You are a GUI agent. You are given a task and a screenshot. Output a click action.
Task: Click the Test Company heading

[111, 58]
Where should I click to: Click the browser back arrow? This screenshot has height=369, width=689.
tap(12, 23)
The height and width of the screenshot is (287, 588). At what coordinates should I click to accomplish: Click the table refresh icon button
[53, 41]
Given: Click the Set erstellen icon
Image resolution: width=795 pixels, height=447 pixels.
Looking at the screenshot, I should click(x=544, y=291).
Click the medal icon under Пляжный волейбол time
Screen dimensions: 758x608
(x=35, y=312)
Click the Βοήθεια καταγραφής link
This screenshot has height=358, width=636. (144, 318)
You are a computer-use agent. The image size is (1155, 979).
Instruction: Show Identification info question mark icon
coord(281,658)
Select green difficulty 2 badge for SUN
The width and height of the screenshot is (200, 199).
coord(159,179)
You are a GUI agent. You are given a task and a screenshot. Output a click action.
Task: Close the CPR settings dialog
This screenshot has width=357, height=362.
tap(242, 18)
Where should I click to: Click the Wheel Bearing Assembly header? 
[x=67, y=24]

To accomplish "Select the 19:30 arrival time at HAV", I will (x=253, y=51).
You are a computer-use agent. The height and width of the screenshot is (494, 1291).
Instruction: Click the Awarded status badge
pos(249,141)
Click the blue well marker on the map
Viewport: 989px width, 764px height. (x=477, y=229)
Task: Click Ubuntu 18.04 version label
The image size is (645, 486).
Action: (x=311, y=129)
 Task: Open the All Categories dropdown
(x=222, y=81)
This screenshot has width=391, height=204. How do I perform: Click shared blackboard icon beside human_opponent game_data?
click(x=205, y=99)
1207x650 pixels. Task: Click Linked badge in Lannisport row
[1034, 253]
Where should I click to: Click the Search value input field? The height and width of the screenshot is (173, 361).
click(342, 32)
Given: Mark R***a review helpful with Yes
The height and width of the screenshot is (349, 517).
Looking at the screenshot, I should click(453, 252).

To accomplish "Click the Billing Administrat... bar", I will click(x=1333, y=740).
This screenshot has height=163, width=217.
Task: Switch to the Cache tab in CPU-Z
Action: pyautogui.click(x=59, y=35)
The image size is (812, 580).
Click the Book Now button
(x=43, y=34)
※ ※ ※
_Your objective_
Express the lines, starting at the one containing "Given: Mark R***a review helpful with Yes" and ending at the last line, as a Markdown table with a Row column for the row number and a Line column for the line, skipping any blank lines.

_Answer to the exercise_
| Row | Line |
|---|---|
| 1 | Given: Mark R***a review helpful with Yes |
| 2 | The height and width of the screenshot is (349, 517). |
| 3 | Looking at the screenshot, I should click(453, 252). |
| 4 | To accomplish "Click the Billing Administrat... bar", I will click(x=1333, y=740). |
| 5 | This screenshot has height=163, width=217. |
| 6 | Task: Switch to the Cache tab in CPU-Z |
| 7 | Action: pyautogui.click(x=59, y=35) |
| 8 | The image size is (812, 580). |
| 9 | Click the Book Now button |
| 10 | (x=43, y=34) |